Christian Science: Its Principle and Rule in Business

Originally published in the 1917 pamphlet titled Christian Science: Its Principle and Rule in Business

I DEEM it a special privilege to speak to an audience composed largely of business men and women, upon the subject of Christian Science, because Christian Science is the most practical thing that has ever been given to the world. For this reason it is much more likely to be understood by practical men and women, and so far as in me lies I desire to state something of its Principle and rule in such simple manner that those who have honored us with their presence here today may not have come in vain.

Perhaps it might not be out of place to say preliminarily that this Science of Christianity is not tainted with any selfishness. If one would demonstrate it, he must see that it has not come for the purpose of satisfying mere human desires along material lines. No person could achieve any selfish ends by employing Christian Science. All the good that it has in store for any individual: it has equally in store for every individual. It blesses one merely because that one may have perceived the fact that it blesses all. Indeed, only in the measure that this is seen and expressed will one be able to gain any benefit from the teachings of Christian Science. Consequently, in the business affairs of the world it begins a revolution and carries it on until business men and women who perceive what this Science means, and who know that by maintaining its Principle and rule they can gain peace and happiness, find that their business also is more successful than when they carried it on in a more material way.

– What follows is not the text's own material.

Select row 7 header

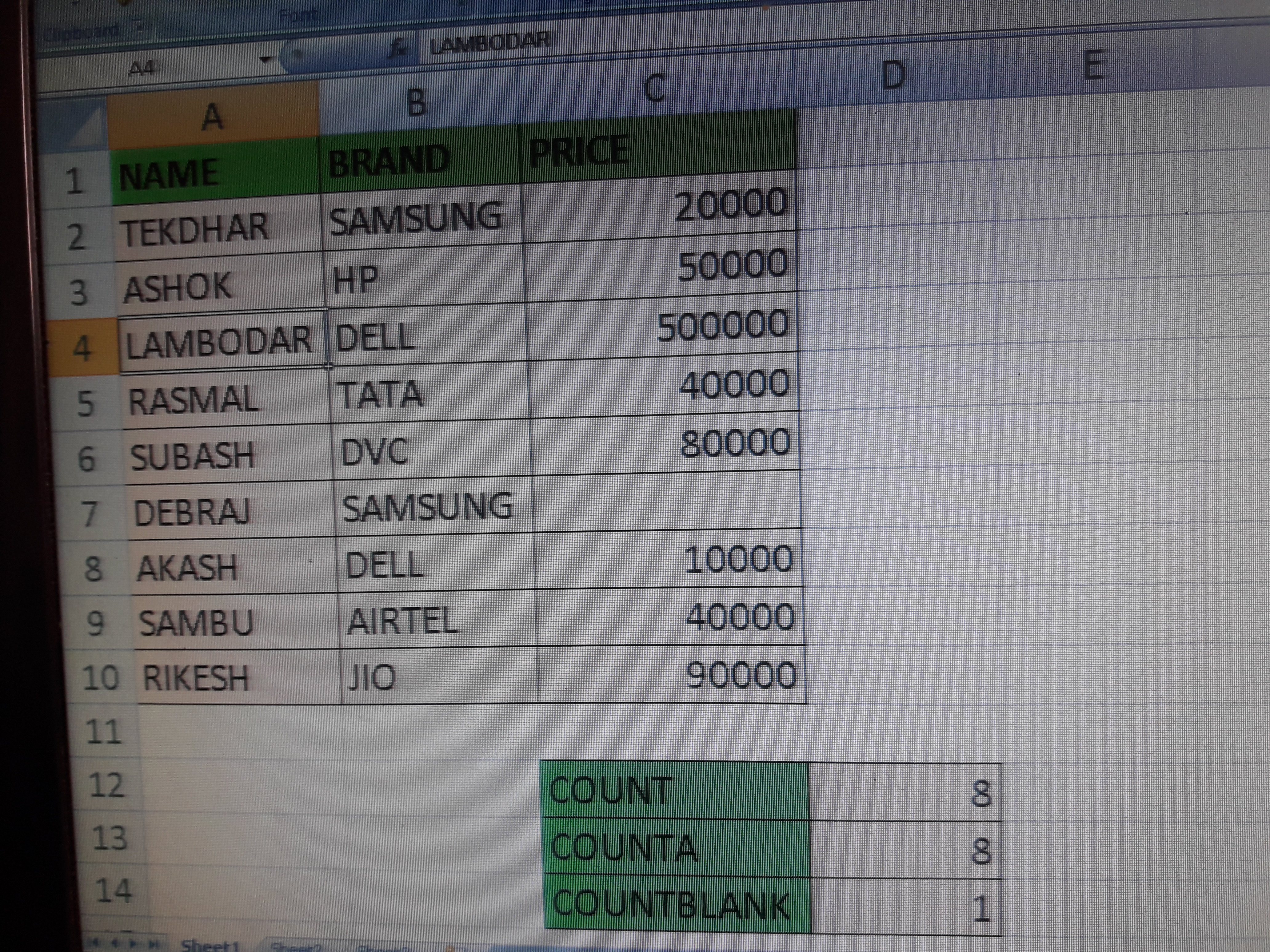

It is generally admitted by thinking people that some power created the universe. That power is so far beyond human imagination or conception that all men admit its infinity and are equally willing to admit its eternality. No person ever entertained thoughts of God without also striving at least to use some terms that would express the immaculate nature of Deity. It seems, therefore, that we might here admit, without further argument, that we can all agree upon the perfection of God. Agreeing upon that, it seems to me we ought not to have much difficulty in seeing that it is the intention of the creator of the universe to have everything conform to the divine nature. I take it that however prejudiced one may be in his views of religion or life, he could hardly deny these statements concerning God.